▸ Activity
The entries below contain pictures. Write out only the lines from the line with "Select green circle number 9 on map" up to and including the line with "You are a computer-use", exactly, without them.

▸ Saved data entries
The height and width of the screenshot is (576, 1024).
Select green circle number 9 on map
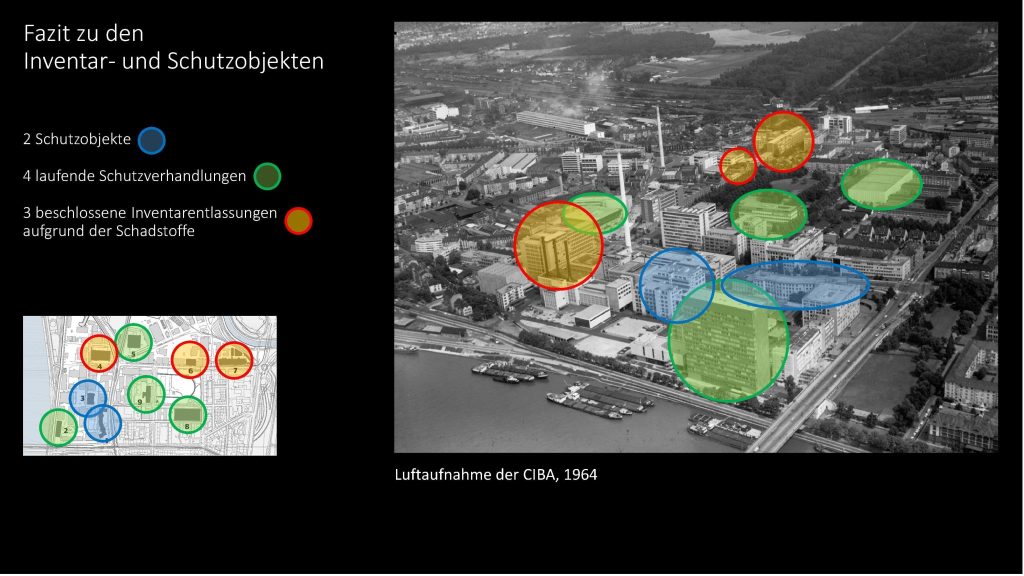146,394
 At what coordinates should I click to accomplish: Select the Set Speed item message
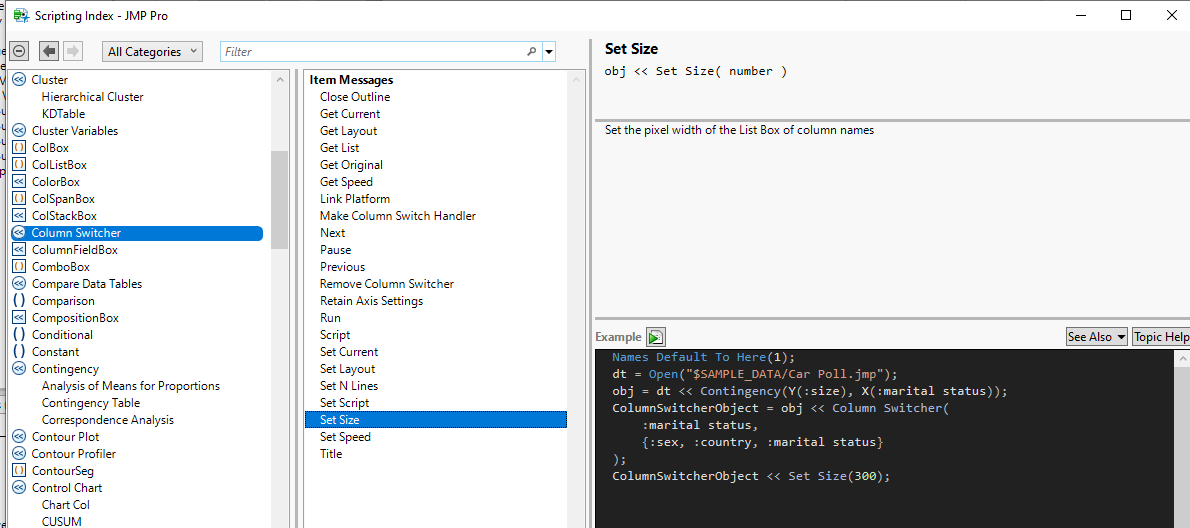coord(345,437)
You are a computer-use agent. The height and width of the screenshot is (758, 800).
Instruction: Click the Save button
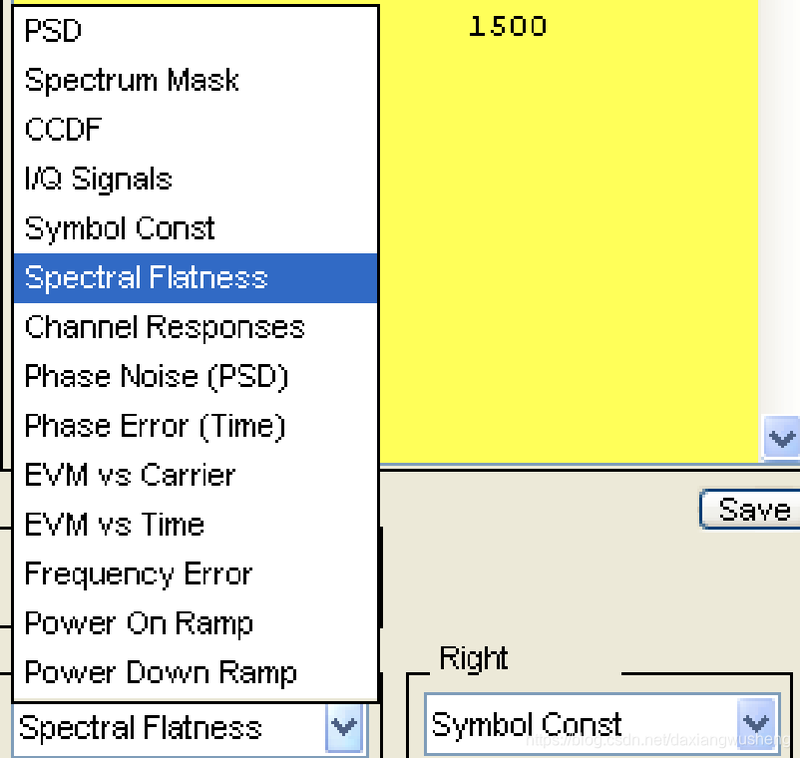(x=750, y=509)
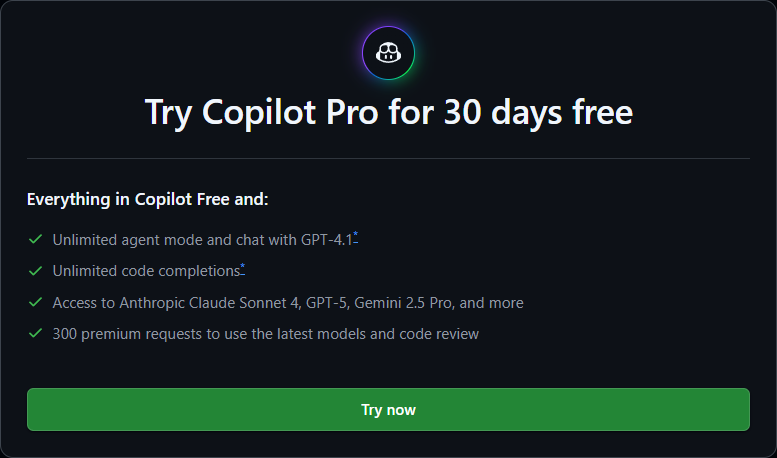The height and width of the screenshot is (458, 777).
Task: Click the 300 premium requests feature line
Action: pyautogui.click(x=265, y=333)
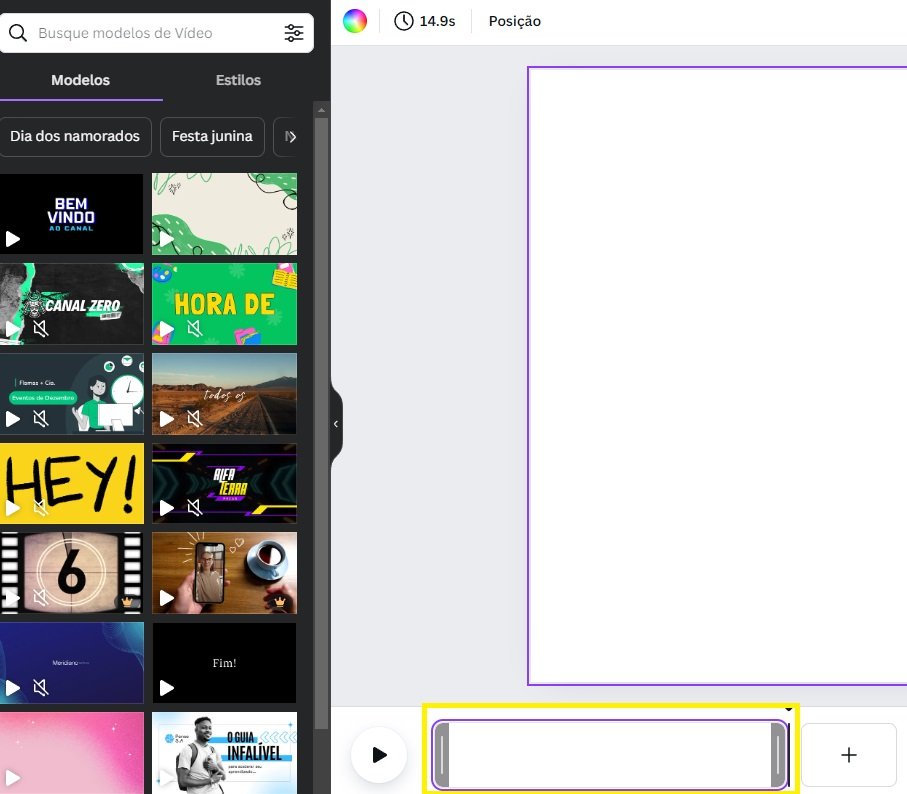Add a new page with the plus button

pos(848,755)
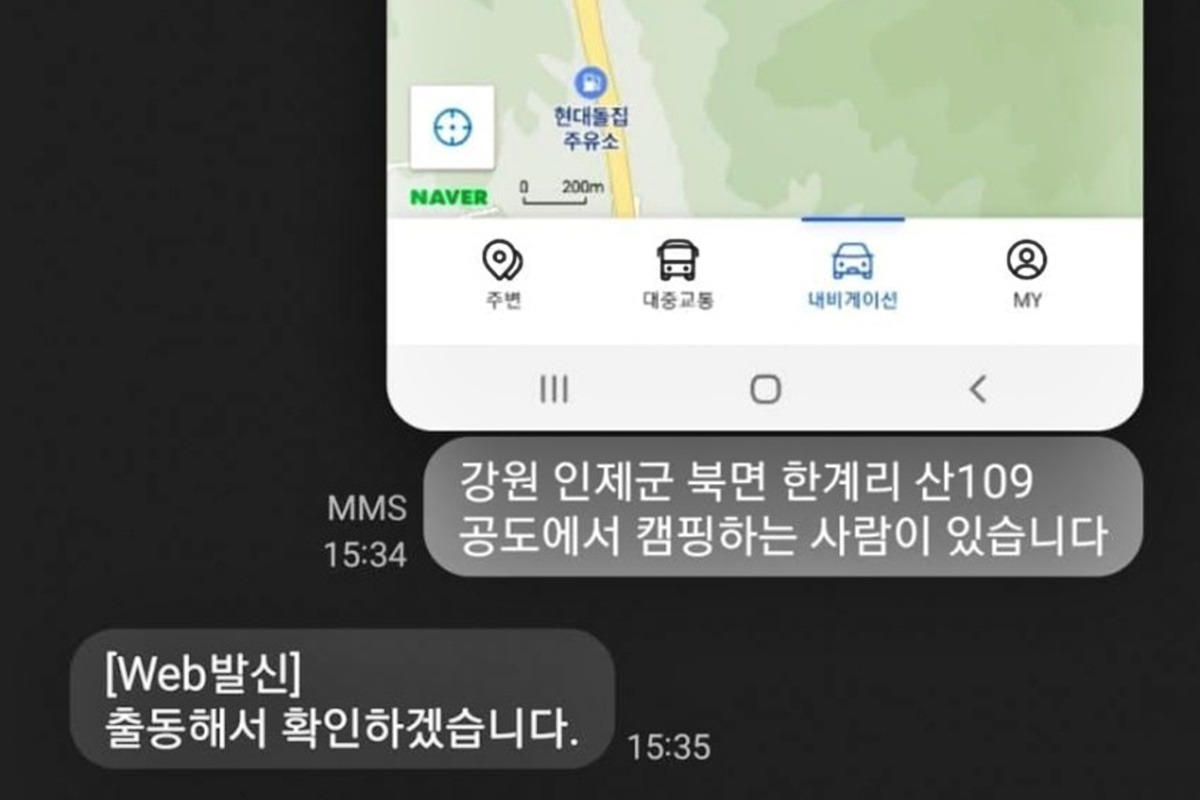Screen dimensions: 1200x800
Task: Switch to the 대중교통 tab label
Action: [678, 300]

▸ Task output
Select green circle number 9 on map
146,394
 At what coordinates should I click to accomplish: Select the Set Speed item message
coord(345,437)
You are a computer-use agent. The height and width of the screenshot is (758, 800).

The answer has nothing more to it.